§ **Stored entries**:
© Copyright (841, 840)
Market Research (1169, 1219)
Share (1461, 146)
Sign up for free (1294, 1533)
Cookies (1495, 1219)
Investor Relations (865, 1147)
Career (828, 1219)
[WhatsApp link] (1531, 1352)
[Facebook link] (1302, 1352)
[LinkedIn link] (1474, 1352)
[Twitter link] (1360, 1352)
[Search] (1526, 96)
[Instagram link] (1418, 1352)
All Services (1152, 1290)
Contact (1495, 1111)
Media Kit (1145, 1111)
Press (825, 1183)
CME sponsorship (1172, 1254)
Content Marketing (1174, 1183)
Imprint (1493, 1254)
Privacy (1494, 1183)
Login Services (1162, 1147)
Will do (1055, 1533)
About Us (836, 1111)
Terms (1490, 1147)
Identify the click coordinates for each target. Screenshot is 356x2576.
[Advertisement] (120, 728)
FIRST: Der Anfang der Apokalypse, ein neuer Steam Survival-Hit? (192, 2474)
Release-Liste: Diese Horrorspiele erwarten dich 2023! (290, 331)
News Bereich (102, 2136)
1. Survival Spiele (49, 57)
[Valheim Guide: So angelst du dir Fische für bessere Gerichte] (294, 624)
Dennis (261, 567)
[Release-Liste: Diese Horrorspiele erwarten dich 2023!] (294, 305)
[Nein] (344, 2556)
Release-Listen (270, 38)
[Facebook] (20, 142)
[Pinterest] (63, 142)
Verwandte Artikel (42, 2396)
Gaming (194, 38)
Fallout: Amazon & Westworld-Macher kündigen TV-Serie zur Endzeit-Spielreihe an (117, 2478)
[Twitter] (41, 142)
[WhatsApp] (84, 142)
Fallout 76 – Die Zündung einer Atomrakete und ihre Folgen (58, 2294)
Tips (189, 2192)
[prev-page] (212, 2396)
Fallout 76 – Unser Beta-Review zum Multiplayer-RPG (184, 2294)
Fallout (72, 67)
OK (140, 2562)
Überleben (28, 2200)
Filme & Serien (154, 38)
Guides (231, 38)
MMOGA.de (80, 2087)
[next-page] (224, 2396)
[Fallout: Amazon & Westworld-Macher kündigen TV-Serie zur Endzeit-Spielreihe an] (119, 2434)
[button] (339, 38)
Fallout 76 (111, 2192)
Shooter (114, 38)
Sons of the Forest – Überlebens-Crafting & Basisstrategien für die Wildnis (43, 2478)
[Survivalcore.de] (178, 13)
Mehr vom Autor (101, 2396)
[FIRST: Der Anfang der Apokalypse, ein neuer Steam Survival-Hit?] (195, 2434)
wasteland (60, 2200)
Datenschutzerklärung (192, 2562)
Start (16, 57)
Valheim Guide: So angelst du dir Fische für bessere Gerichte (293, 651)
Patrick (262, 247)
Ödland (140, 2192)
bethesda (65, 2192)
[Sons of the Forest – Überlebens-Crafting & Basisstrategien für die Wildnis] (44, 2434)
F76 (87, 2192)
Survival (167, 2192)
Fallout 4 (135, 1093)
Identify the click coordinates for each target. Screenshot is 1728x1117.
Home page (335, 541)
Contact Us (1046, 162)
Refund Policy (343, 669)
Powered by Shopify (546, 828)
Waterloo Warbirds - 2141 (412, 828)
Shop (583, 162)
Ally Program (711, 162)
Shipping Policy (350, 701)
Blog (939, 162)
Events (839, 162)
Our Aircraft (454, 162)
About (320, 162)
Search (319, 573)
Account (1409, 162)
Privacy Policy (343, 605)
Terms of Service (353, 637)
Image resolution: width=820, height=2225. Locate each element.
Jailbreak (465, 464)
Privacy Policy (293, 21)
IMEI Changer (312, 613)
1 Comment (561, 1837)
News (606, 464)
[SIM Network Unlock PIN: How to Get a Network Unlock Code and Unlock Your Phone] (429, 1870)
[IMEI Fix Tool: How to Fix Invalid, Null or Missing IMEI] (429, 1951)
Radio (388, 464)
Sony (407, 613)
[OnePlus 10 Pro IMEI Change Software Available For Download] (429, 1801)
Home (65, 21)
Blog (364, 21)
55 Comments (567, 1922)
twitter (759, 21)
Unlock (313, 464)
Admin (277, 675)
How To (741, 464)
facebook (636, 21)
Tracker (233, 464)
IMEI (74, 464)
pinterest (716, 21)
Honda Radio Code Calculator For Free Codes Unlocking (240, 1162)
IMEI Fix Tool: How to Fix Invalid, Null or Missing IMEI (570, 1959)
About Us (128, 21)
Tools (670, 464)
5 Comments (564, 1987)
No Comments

§ **Exercise aim**:
Every line of the data above should be output exactly as written.

§ **Exercise solution**:
© Copyright (841, 840)
Market Research (1169, 1219)
Share (1461, 146)
Sign up for free (1294, 1533)
Cookies (1495, 1219)
Investor Relations (865, 1147)
Career (828, 1219)
[WhatsApp link] (1531, 1352)
[Facebook link] (1302, 1352)
[LinkedIn link] (1474, 1352)
[Twitter link] (1360, 1352)
[Search] (1526, 96)
[Instagram link] (1418, 1352)
All Services (1152, 1290)
Contact (1495, 1111)
Media Kit (1145, 1111)
Press (825, 1183)
CME sponsorship (1172, 1254)
Content Marketing (1174, 1183)
Imprint (1493, 1254)
Privacy (1494, 1183)
Login Services (1162, 1147)
Will do (1055, 1533)
About Us (836, 1111)
Terms (1490, 1147)
Identify the click coordinates for each target. Screenshot is 356x2576.
[Advertisement] (120, 728)
FIRST: Der Anfang der Apokalypse, ein neuer Steam Survival-Hit? (192, 2474)
Release-Liste: Diese Horrorspiele erwarten dich 2023! (290, 331)
News Bereich (102, 2136)
1. Survival Spiele (49, 57)
[Valheim Guide: So angelst du dir Fische für bessere Gerichte] (294, 624)
Dennis (261, 567)
[Release-Liste: Diese Horrorspiele erwarten dich 2023!] (294, 305)
[Nein] (344, 2556)
Release-Listen (270, 38)
[Facebook] (20, 142)
[Pinterest] (63, 142)
Verwandte Artikel (42, 2396)
Gaming (194, 38)
Fallout: Amazon & Westworld-Macher kündigen TV-Serie zur Endzeit-Spielreihe an (117, 2478)
[Twitter] (41, 142)
[WhatsApp] (84, 142)
Fallout 76 – Die Zündung einer Atomrakete und ihre Folgen (58, 2294)
Tips (189, 2192)
[prev-page] (212, 2396)
Fallout 76 – Unser Beta-Review zum Multiplayer-RPG (184, 2294)
Fallout (72, 67)
OK (140, 2562)
Überleben (28, 2200)
Filme & Serien (154, 38)
Guides (231, 38)
MMOGA.de (80, 2087)
[next-page] (224, 2396)
[Fallout: Amazon & Westworld-Macher kündigen TV-Serie zur Endzeit-Spielreihe an] (119, 2434)
[button] (339, 38)
Fallout 76 (111, 2192)
Shooter (114, 38)
Sons of the Forest – Überlebens-Crafting & Basisstrategien für die Wildnis (43, 2478)
[Survivalcore.de] (178, 13)
Mehr vom Autor (101, 2396)
[FIRST: Der Anfang der Apokalypse, ein neuer Steam Survival-Hit?] (195, 2434)
wasteland (60, 2200)
Datenschutzerklärung (192, 2562)
Start (16, 57)
Valheim Guide: So angelst du dir Fische für bessere Gerichte (293, 651)
Patrick (262, 247)
Ödland (140, 2192)
bethesda (65, 2192)
[Sons of the Forest – Überlebens-Crafting & Basisstrategien für die Wildnis] (44, 2434)
F76 (87, 2192)
Survival (167, 2192)
Fallout 4 (135, 1093)
Identify the click coordinates for each target. Screenshot is 1728x1117.
Home page (335, 541)
Contact Us (1046, 162)
Refund Policy (343, 669)
Powered by Shopify (546, 828)
Waterloo Warbirds - 2141 (412, 828)
Shop (583, 162)
Ally Program (711, 162)
Shipping Policy (350, 701)
Blog (939, 162)
Events (839, 162)
Our Aircraft (454, 162)
About (320, 162)
Search (319, 573)
Account (1409, 162)
Privacy Policy (343, 605)
Terms of Service (353, 637)
Image resolution: width=820, height=2225. Locate each element.
Jailbreak (465, 464)
Privacy Policy (293, 21)
IMEI Changer (312, 613)
1 Comment (561, 1837)
News (606, 464)
[SIM Network Unlock PIN: How to Get a Network Unlock Code and Unlock Your Phone] (429, 1870)
[IMEI Fix Tool: How to Fix Invalid, Null or Missing IMEI] (429, 1951)
Radio (388, 464)
Sony (407, 613)
[OnePlus 10 Pro IMEI Change Software Available For Download] (429, 1801)
Home (65, 21)
Blog (364, 21)
55 Comments (567, 1922)
twitter (759, 21)
Unlock (313, 464)
Admin (277, 675)
How To (741, 464)
facebook (636, 21)
Tracker (233, 464)
IMEI (74, 464)
pinterest (716, 21)
Honda Radio Code Calculator For Free Codes Unlocking (240, 1162)
IMEI Fix Tool: How to Fix Invalid, Null or Missing IMEI (570, 1959)
About Us (128, 21)
Tools (670, 464)
5 Comments (564, 1987)
No Comments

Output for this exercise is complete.